Evoquée il y a un mois ou deux par Homeward, voici un album de Zoh Amba, le volume un d’un trio formé par la saxophoniste ténor, ici également flûtiste, accompagnée par William Parker à la basse et Francisco Mela à la batterie. Il y a pire entourage concèdera-t-on.

La version vinyle est parue en deux mille vingt-trois, fabriquée en République Tchèque, sous label « 577 Records ». Pour le reste l’enregistrement s’est déroulé à New-York, mais l’album est un peu léger côté durée d’enregistrement. La première pièce, « Mother’s Hymn » est directement sous l’influence du grand Ayler, comme une longue plainte qui s’étire et geint, portée par l’énorme jeu de basse de William Parker qui impose sa gravité avec une justesse remarquable.

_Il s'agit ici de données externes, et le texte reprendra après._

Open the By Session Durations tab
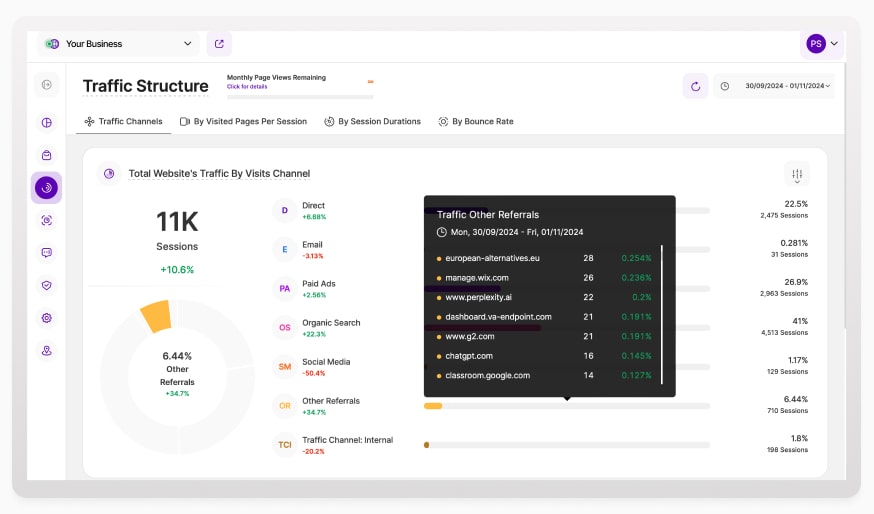 372,121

La pièce frôle les quatorze minutes et la face se clôt avec « XI » la « Bonus track » présente uniquement sur le vinyle, elle dure deux minutes et quarante secondes. Face B on ouvre avec « O Life, O Light » qui donne son titre à l’album, un peu plus de huit minutes pendant lesquelles l’exploration de la planète « Ayler » se poursuit, ils ne sont pas si nombreux les jeunes musiciens à s’inscrire dans ce sillon si risqué, étrange et typé.

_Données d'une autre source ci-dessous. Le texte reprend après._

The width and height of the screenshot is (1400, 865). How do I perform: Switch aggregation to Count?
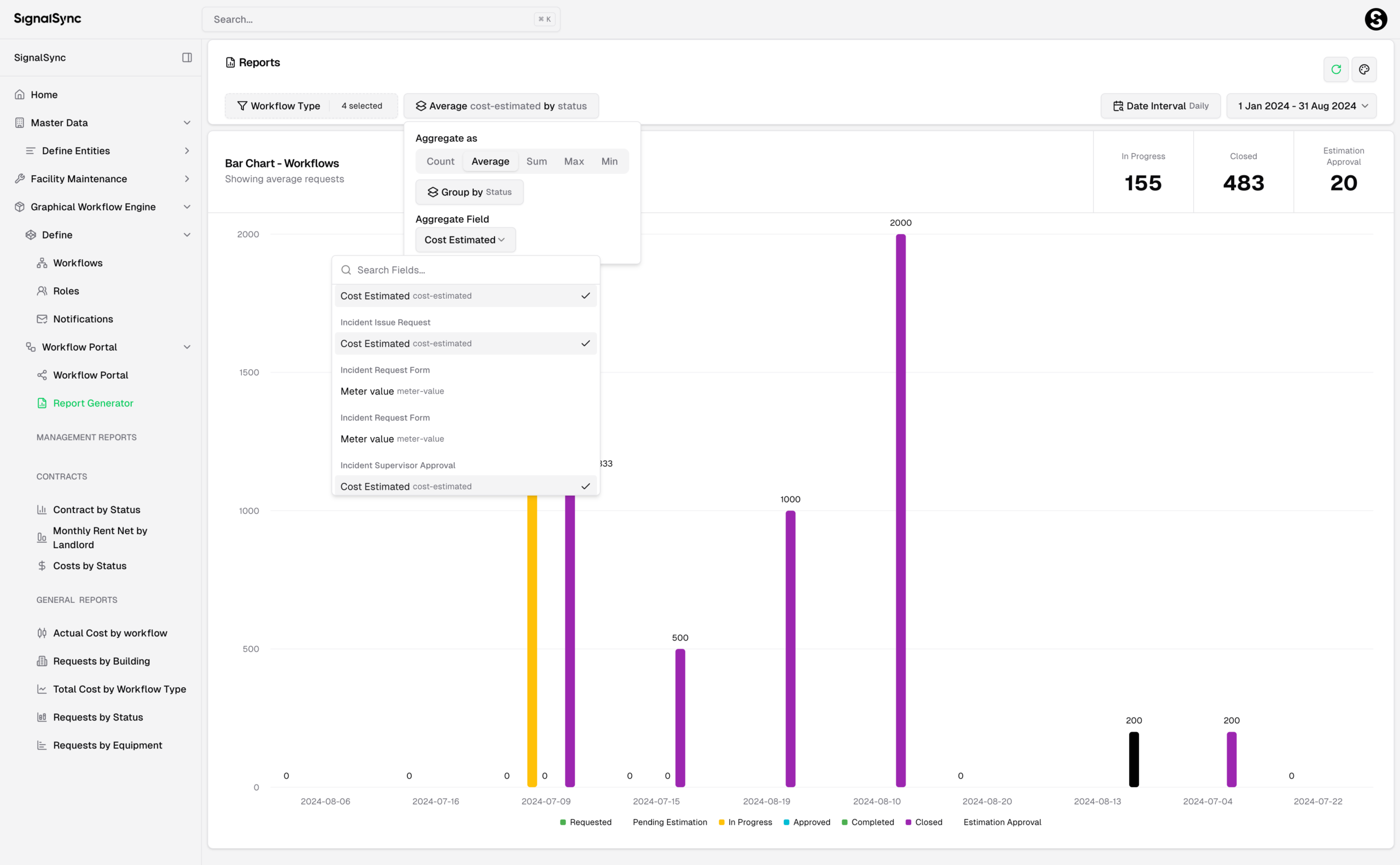tap(440, 161)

Du coup je ne cache pas ma joie et mon intérêt, tout en saluant l’artiste et le mythique Francisco Mela, si habile derrière les futs, tout en commentaire et distinction, il ne craint pas non plus, avec la caisse claire de signifier les marches, comme aimait feu Albert. Le cubain apporte de la richesse et de la fantaisie, bien que la tristesse soit la couleur dominante sur cet album.

La pièce suivante « Mountains in The Predawn Light » dépasse les dix minutes, Zoh Amba y joue de la flûte, ce qui apporte une certaine légèreté et même une certaine sérénité plutôt bienveillante. On retrouve cette influence folk qu’elle a cultivé dans les Appalaches, là où elle a grandi, avant de devenir l’élève de David Murray, un autre admirateur d’Albert Ayler.

La dernière pièce est encore un « Bonus » de la version vinyle, apparemment, une minute et trente-quatre secondes du feu Aylerien, encore et encore, ça passe très vite, et l’album également qui reste en deçà des trente-sept minutes, ce qui est un peu short aujourd’hui, heureusement qu’il a des « bonus » !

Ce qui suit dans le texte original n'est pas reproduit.